MUSIKALISASI PUISI DALAM HUJAN
di Komunitas Azan
di Komunitas Azan
Oleh : Irvan Mulyadie
Sebuah puisi yang bagus apabila dibacakan dengan
‘serius’ tentu menghasilkan nuansa yang menyentuh batin bagi para penyimaknya.
Apalagi, bila puisi tersebut tidak hanya dibacakan, tapi diberi latar musik. Atau
lebih jauh, syair tersebut dibuat lagu dan dinyanyikan dengan suara yang indah
serta irama yang pas. Tentu akan kian ‘memabukan’.
Dihantar
Hujan
Sejak sore,
hujan deras mengguyur Tasikmalaya dan sekitarnya. Bahkan di beberapa tempat,
kilat petir masih saja jelalatan dengan dentum suaranya yang menggema. Selepas
salat Maghrib, saya akhirnya berangkat juga meninggalkan rumah yang terletak di
kisaran kampung Tundagan kecamatan Mangkubumi Kota Tasikmalaya. Menembus hujan,
menyusuri jalan yang licin, jalan yang di beberapa titik dalam perjalanan itu
tergenang air hingga mirip banjir. Menuju Singaparna, ibu kota Kabupaten
Tasikmalaya.
Ke Cipasung,
ya, itulah tujuan saya berangkat pada malam itu (28/2). Dimana pada jam 19.30
WIB akan berlangsung sebuah kegiatan bernuansa seni budaya dengan menyajikan
konser musikalisasi puisi. Acara ini digelar di halaman rumah budayawan Acep
Zamzam Noor. Seperti biasa, petak halaman yang biasanya berfungsi sebagai
garasi kendaraan si empunya rumah, mendadak disulap menjadi ruang pertunjukan
yang cukup representatif.

● Data Tersimpan:
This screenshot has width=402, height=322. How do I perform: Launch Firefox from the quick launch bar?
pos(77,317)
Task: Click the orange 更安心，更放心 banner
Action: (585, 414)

● Arahan Tugas: Teruskan kutipan tentang musikalisasi puisi, dimulai tepat setelah kalimat terakhir yang ditampilkan. Baris-baris data tersebut merupakan bahan tersendiri yang terpisah dari kutipan tentang musikalisasi puisi.

● Hasil Latihan:
Hujan masih
belum reda, ketika saya telah benar-benar sampai di tujuan. Tapi kehangatan
dari tuan rumah telah mencairkan sensasi beku di tubuh akibat menempuh
perjalanan cukup jauh. Sudah banyak kawan seniman dan aktivis pergerakan di sana.
Beberapa di antaranya adalah pelukis
Yadi Mafie, penyair Kidung Purnama juga budayawan muda Sarabunis Mubarok dan
Asep Muslim (Ansor), dll.
Dua nama
terakhir yang disebutkan ini adalah pembicara pada diskusi kebudayaan di lokasi
yang sama dengan tema ‘Generasi Muda dan Budaya’ yang telah dilaksanakan pada
siang harinya.
Adapun sebagai
moderatornya adalah Diwan Maldini, anak lelaki tertua Acep Zamzam Noor yang
saat itu bertanggung jawab sebagai ketua pelaksana pada kegiatan Komunitas Azan
tersebut.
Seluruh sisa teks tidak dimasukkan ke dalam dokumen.